Book profile
Start With Why
Simon Sinek
Great leaders and organizations inspire action by communicating from the inside out—starting with WHY (their purpose, cause or belief) rather than WHAT they do.
Start with Why argues that the world's most influential leaders and organizations—Apple, Martin Luther King Jr., the Wright brothers, Southwest Airlines—all think, act and communicate the same way, and it is the exact opposite of everyone else: they start with WHY. Drawing on biology, anthropology and a wealth of business and historical examples, Simon Sinek introduces The Golden Circle (WHY, HOW, WHAT) and shows that people don't buy what you do, they buy why you do it. Manipulations like price, promotions, fear, aspiration and novelty can drive transactions but never build loyalty; only clarity of purpose, backed by discipline and consistency, inspires lasting trust, loyalty and the kind of movements that change industries and the world. The book is both a diagnosis of why so many organizations struggle to differentiate and a guide for leaders who want to inspire rather than manipulate.
The model
A causal model showing how starting with a clear WHY (purpose), backed by disciplined HOW and consistent WHAT, produces psychological states of trust and a sense of belonging that drive loyalty, inspired action, and lasting organizational success—contrasted with manipulation, which drives only short-term transactions.
Frameworks you can use
- Start with WHY in everything you say and do.
- Maintain clarity of WHY, discipline of HOW, and consistency of WHAT.
- Express values as verbs (actionable principles), not nouns.
- Hire and partner with people who believe what you believe.
- Authenticity requires that you actually believe what you say and do.
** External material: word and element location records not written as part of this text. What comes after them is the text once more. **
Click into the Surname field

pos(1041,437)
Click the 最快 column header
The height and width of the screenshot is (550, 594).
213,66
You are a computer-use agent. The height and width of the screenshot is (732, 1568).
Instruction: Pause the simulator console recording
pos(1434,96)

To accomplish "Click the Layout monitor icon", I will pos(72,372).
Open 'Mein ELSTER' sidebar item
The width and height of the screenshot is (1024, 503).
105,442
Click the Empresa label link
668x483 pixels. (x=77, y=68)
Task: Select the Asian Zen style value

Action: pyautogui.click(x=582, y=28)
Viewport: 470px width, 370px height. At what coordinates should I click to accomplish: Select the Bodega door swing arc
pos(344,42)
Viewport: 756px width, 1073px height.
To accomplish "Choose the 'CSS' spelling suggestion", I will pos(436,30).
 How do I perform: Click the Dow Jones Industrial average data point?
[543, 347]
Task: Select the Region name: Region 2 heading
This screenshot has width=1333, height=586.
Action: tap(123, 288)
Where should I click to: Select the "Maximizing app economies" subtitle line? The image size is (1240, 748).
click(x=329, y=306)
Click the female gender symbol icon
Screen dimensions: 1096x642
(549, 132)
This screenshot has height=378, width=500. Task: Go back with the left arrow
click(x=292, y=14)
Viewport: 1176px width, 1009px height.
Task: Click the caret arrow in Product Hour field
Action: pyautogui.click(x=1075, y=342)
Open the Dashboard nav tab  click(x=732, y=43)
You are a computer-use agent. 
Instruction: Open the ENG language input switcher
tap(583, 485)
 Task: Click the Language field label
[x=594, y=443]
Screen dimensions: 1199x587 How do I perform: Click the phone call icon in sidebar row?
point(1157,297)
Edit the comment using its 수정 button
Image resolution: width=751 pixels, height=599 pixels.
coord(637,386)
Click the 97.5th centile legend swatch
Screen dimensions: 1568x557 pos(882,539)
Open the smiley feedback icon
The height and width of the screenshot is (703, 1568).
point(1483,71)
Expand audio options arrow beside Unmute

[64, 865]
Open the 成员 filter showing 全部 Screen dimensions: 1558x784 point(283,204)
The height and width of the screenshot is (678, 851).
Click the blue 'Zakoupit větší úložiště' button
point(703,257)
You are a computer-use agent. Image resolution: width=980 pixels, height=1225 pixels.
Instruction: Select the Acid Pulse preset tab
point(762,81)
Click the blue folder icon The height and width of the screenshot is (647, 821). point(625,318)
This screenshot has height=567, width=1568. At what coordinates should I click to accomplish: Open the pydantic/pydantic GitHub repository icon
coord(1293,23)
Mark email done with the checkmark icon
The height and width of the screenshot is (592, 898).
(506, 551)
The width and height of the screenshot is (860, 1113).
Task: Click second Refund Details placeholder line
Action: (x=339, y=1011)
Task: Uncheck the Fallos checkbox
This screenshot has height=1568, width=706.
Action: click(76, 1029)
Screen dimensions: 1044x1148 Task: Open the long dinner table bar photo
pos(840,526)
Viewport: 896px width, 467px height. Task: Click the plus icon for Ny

- Compete against yourself, not others—pursue being better than you were.
Key terms
- Clarity of WHY
- The extent to which an organization knows and can articulate its purpose, cause or belief beyond making money, and starts from it.
- Discipline of HOW
- The consistent, accountable application of values and guiding principles that bring the WHY to life through systems, processes and culture.
- Consistency of WHAT
- The degree to which all outputs—products, marketing, partnerships, hiring—consistently prove the organization's WHY.
- Use of Manipulation
- Reliance on external incentives—price, promotions, fear, aspiration, peer pressure, novelty—to influence behavior.
- Hiring and Partnering for Belief Fit
- Selecting employees and partners who already believe what the organization believes and fit its culture.
- Perceived Authenticity
- Stakeholders' perception that the organization genuinely believes what it says and does because its Golden Circle is in balance.
- Sense of Belonging
- The feeling that an organization or leader shares one's values and beliefs, creating connection, safety and identity.
- Trust
- A felt confidence that an organization or leader is driven by more than self-gain and shares one's values, enabling reliance and risk-taking.